San Diego Unified School District
2016 General Obligation Bonds
(Dedicated Unlimited Ad Valorem Property Tax Bonds)
$5,605,000 (Election of 2008, Series J-1)
$39,395,000 (Election of 2008, Series J-2) (Federally Taxable)
The firm eclipsed the pricing and investor distribution benchmarks that we had set in the prior transactions
Siebert Cisneros Shank (“SCS”) served as senior manager for the San Diego Unified School District on May 5, 2016. This transaction was the firm’s third senior managed transaction for the District since 2015. The firm eclipsed the pricing and investor distribution benchmarks that it had set in the prior transactions.
The bonds were used to fund the construction and improvement of school facilities listed under 2008’s Proposition S. To generate this new money capacity, the District had completed two refunding transactions in April that generated total annual debt service savings of $54.62 million from 2016 through 2029. From the debt service savings generated, this transaction amortized a maximum par amount of $45 million to produce new money proceeds. To minimize aggregate debt service, the bonds were structured to fill in the debt service as early as possible in the debt service savings range. Ultimately, the bonds were structured with maturities from 2016 through 2027.
The rating agencies maintained the ratings of Aa2/NR/AAA/AA+ (Moody’s/S&P/Fitch/Kroll). With these ratings coupled with an improving municipal bond market tone, momentum was overwhelmingly positive heading into the week of pricing. During the week of pricing, the District faced potential competing transactions such as a $275 million Los Angeles Department of Water & Power transaction scheduled to price on the same day and three California school district and community college district transactions each approximately $40 million in size on average. As the pricing day approached, the Los Angeles Department of Water & Power decided to accelerate its transaction one day early, which SCS also senior managed, after a robust retail order period. This positive momentum continued to the following day and SCS further decreased its preliminary pricing spreads 2 to 3 basis points lower in the 2022 through 2027 maturities from the pre-marketing scale the day before.
On the day of pricing, SCS recommended aggressive pricing spreads that included no spread over AAA MMD in the 2019 through 2023 maturities. In addition, we offered 4% premium coupon bonds in various maturities in addition to the 5% premium coupon bonds. As the order period commenced, investor orders were trickling in with one uncommon occurrence. A large institutional investor which normally doesn’t submit bond orders until the end of the order period stepped up early on to commit to the bond offering. This was a result of the District’s extensive work and leadership on SB 222 and obtaining counsel opinions on the ad valorem taxes with respect to bankruptcy risks.

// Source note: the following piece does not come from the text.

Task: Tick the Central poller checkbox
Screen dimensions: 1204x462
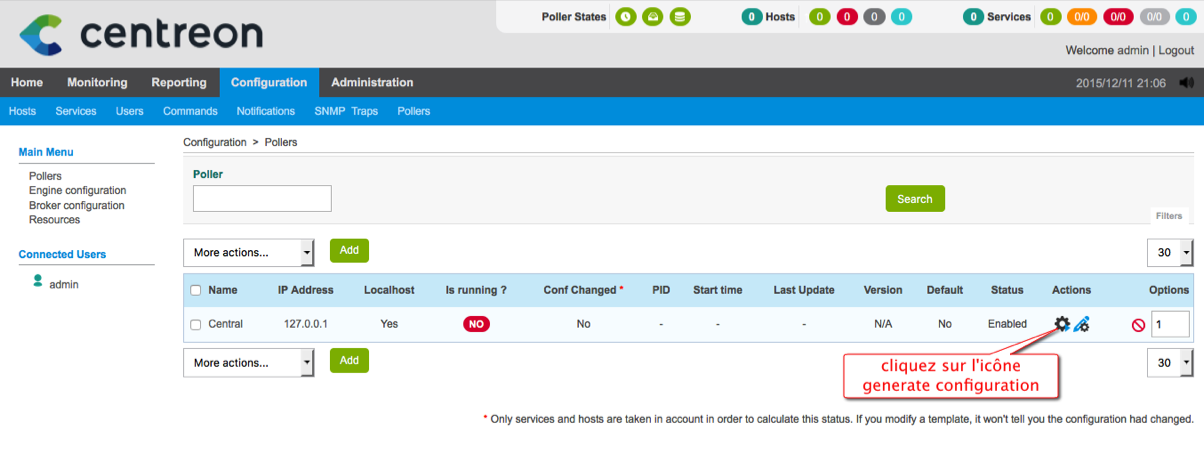Action: click(x=196, y=324)
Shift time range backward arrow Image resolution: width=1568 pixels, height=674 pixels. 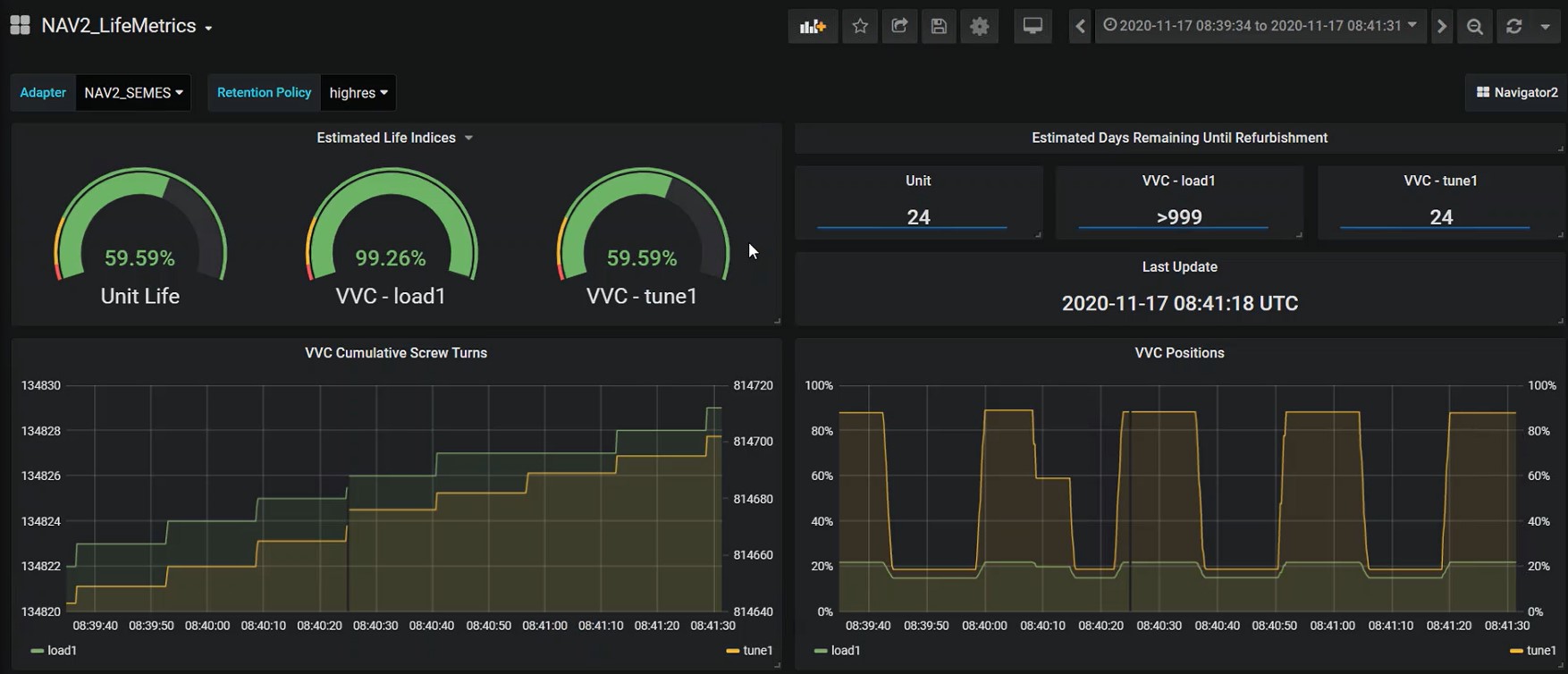(1080, 27)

At the end of the order period, there were $121 million in total orders from 16 different investors. Each maturity was no more than 2.6x oversubscribed. For municipal bond transactions, this was the right amount of orders signifying that despite the aggressive pricing levels, this transaction was priced correctly. With a strong order book, our firm recommended no adjustment to the pricing spreads. The only change was to adjust the 2026’s 5% coupon to a 4% coupon to pick up the excess orders for the 4% coupon in the 2025 maturity.
The re-pricing generated an all-in true interest cost of 1.50% and an aggregate debt service of $59.12 million, well below AB 182’s limit. When compared to the District’s Series R-5 Refunding bonds priced two and half weeks before, on comparable maturities, this transaction’s pricing spreads were 2 and 3 basis points lower in the 2025 and 2026 maturities, respectively. Our firm’s sales desk generated 100% of the priority orders submitted by the underwriting team.